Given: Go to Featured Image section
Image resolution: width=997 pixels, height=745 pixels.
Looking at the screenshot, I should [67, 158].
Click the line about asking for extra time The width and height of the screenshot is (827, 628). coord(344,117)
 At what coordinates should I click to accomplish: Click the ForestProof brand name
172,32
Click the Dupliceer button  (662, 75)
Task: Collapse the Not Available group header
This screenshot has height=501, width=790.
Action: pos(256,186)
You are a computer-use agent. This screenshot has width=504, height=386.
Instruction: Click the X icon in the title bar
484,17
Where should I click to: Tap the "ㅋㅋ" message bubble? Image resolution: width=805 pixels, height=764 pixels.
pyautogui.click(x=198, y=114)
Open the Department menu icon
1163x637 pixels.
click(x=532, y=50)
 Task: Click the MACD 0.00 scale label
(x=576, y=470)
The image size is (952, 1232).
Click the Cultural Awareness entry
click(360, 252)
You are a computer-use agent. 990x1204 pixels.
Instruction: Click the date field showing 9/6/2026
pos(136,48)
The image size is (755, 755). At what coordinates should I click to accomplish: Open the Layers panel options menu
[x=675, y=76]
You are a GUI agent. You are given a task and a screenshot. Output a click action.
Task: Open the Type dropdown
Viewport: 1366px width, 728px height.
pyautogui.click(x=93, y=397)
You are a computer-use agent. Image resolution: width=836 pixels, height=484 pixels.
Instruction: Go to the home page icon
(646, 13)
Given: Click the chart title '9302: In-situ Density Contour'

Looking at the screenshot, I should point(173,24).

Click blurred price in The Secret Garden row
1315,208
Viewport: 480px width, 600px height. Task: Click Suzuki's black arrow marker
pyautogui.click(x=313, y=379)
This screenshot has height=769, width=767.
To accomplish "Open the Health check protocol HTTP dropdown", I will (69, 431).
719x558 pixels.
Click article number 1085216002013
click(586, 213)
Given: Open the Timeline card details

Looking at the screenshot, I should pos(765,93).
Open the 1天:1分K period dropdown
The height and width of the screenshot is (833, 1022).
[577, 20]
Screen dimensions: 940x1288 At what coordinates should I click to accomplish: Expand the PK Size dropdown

▸ **Required work**
Output the records above exactly as written.

▸ **Exercise result**
Given: Go to Featured Image section
Image resolution: width=997 pixels, height=745 pixels.
Looking at the screenshot, I should [67, 158].
Click the line about asking for extra time The width and height of the screenshot is (827, 628). coord(344,117)
 At what coordinates should I click to accomplish: Click the ForestProof brand name
172,32
Click the Dupliceer button  (662, 75)
Task: Collapse the Not Available group header
This screenshot has height=501, width=790.
Action: pos(256,186)
You are a computer-use agent. This screenshot has width=504, height=386.
Instruction: Click the X icon in the title bar
484,17
Where should I click to: Tap the "ㅋㅋ" message bubble? Image resolution: width=805 pixels, height=764 pixels.
pyautogui.click(x=198, y=114)
Open the Department menu icon
1163x637 pixels.
click(x=532, y=50)
 Task: Click the MACD 0.00 scale label
(x=576, y=470)
The image size is (952, 1232).
Click the Cultural Awareness entry
click(360, 252)
You are a computer-use agent. 990x1204 pixels.
Instruction: Click the date field showing 9/6/2026
pos(136,48)
The image size is (755, 755). At what coordinates should I click to accomplish: Open the Layers panel options menu
[x=675, y=76]
You are a GUI agent. You are given a task and a screenshot. Output a click action.
Task: Open the Type dropdown
Viewport: 1366px width, 728px height.
pyautogui.click(x=93, y=397)
You are a computer-use agent. Image resolution: width=836 pixels, height=484 pixels.
Instruction: Go to the home page icon
(646, 13)
Given: Click the chart title '9302: In-situ Density Contour'

Looking at the screenshot, I should point(173,24).

Click blurred price in The Secret Garden row
1315,208
Viewport: 480px width, 600px height. Task: Click Suzuki's black arrow marker
pyautogui.click(x=313, y=379)
This screenshot has height=769, width=767.
To accomplish "Open the Health check protocol HTTP dropdown", I will (69, 431).
719x558 pixels.
Click article number 1085216002013
click(586, 213)
Given: Open the Timeline card details

Looking at the screenshot, I should pos(765,93).
Open the 1天:1分K period dropdown
The height and width of the screenshot is (833, 1022).
[577, 20]
Screen dimensions: 940x1288 At what coordinates should I click to accomplish: Expand the PK Size dropdown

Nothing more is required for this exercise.